Here is something I have been pondering the past few days. I am one of those people who can watch movies and tv-shows repeatedly without a problem. I’ll still enjoy something no matter how many times I’ve seen it because I’ll see something new, or maybe I’ll be with someone else, and therefore, the experience is different due to that. It can be the same with books – I can read a book over and over, because I’ll notice something I never did about a character, or a line written, or a word placement, or some philosophy I never picked up on before.
I don’t really get bored that way.
The same with video games. I can play a game numerous times and still enjoy it because each time I play it still brings me joy, immense joy. Maybe not the same, intense joy as the first time, but still a lot of joy. You’re all thinking I have a bad memory, yeah, maybe, but not when it comes to stories—
I am very good at remembering stories.
Which is a problem when so many movies and tv-shows are now beginning to repeat the same tired, exhausted pattern and tropes to the point that I can predict how characters will act and how an arc will playout and then I do get bored and go and watch The Walking Dead AGAIN.
In saying all that—
There are some movies that I am very tentative about watching again.

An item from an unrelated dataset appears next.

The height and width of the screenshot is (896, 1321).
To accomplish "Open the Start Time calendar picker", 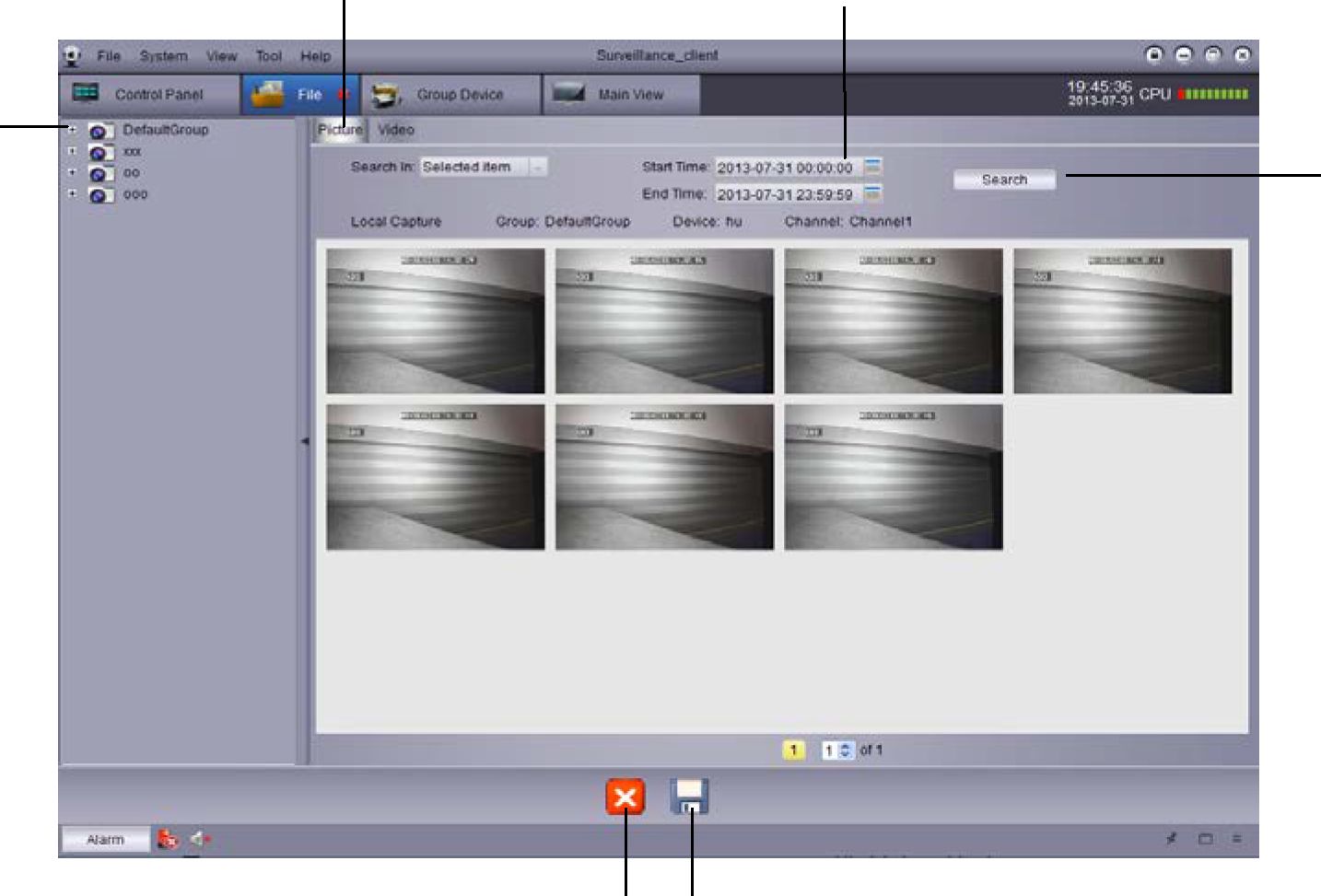I will pos(872,167).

Because they have crystalized in my mind as a moment in time and space as an experience I never want to erase and I worry that by rewatching the movie, I will taint that experience.
It is an odd worry, isn’t it? Or maybe not - maybe it isn't odd to pick up a DVD box and remember the video store you went to with your family to borrow it the first time, the joy of watching it together, and those fond feelings. Or recollecting the precious time spent with a loved one at a movie theater.

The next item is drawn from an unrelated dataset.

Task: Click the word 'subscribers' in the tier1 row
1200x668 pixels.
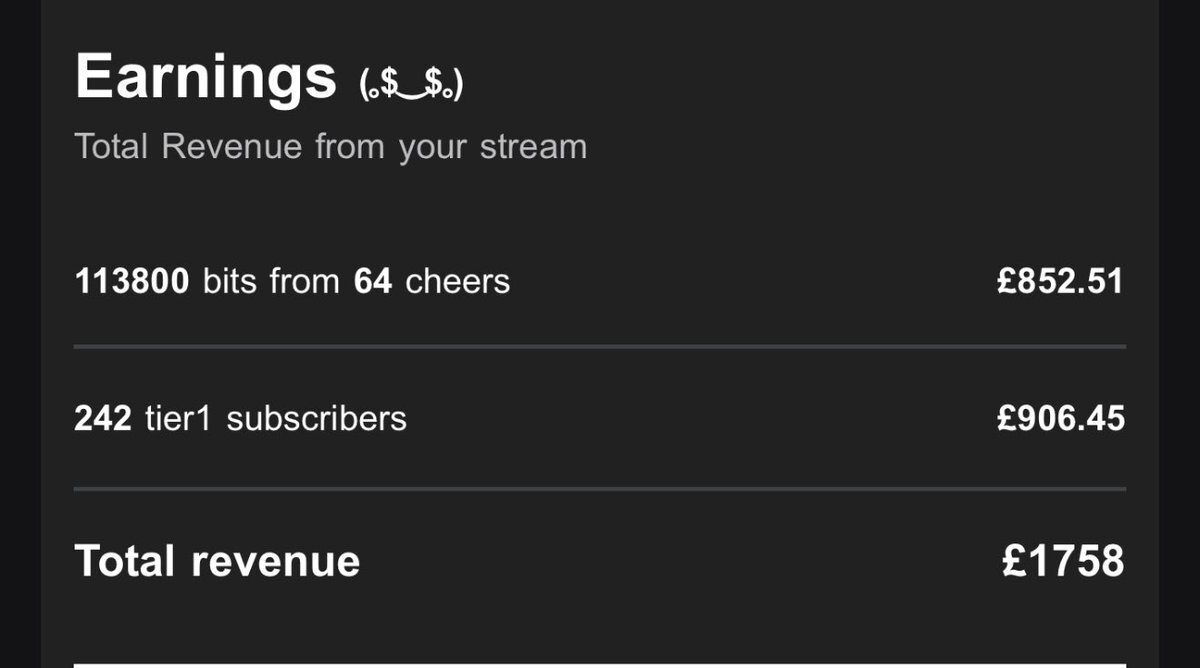Action: point(316,418)
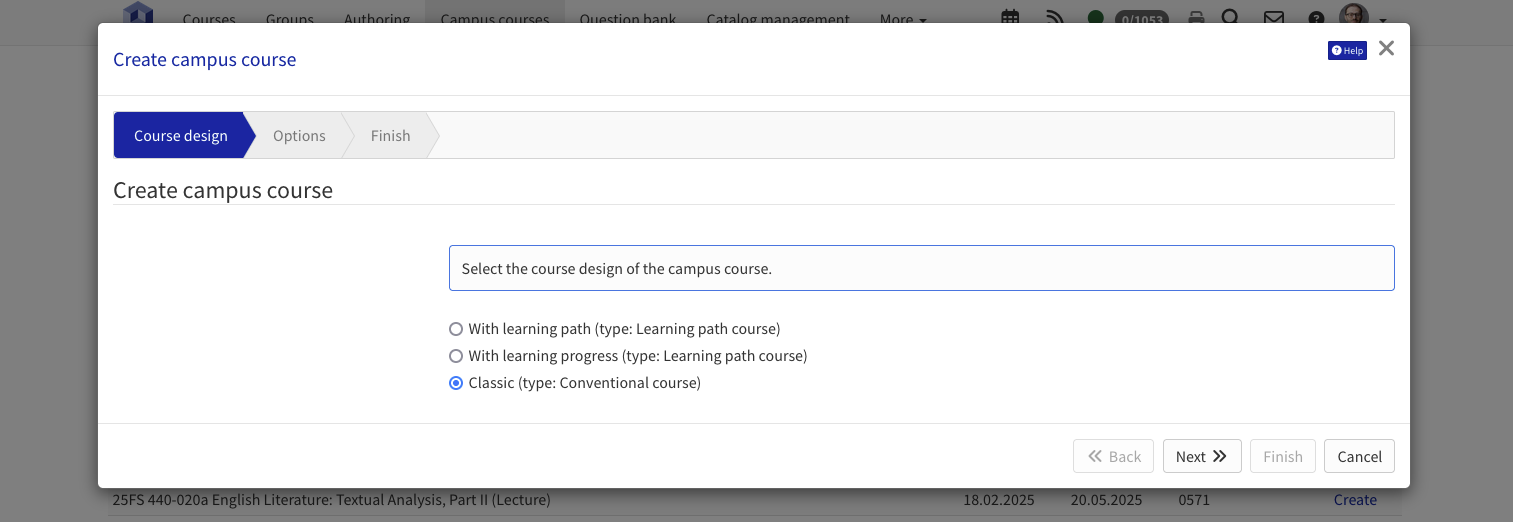Close the Create campus course dialog

point(1385,48)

I have been contemplating doing a series of posts about the: “Stories That Made Me.” As when I look back on my life I feel immensely blessed by the stories, mythologies, legends, characters and lands I was given doors and windows into as a young child and as I grew. When I sometimes ponder why someone who is dyslexic, who really couldn’t write at all – and still really has no grasp on grammar – wanted so badly to be an author from such a young age – I am reminded of the little girl who would turn cardboard boxes into spaceships in the backyard; she was always telling stories, from the very beginning—
My life has always been about stories.
So maybe it isn't any surprise at all that my strongest memories are usually those that are tied to stories.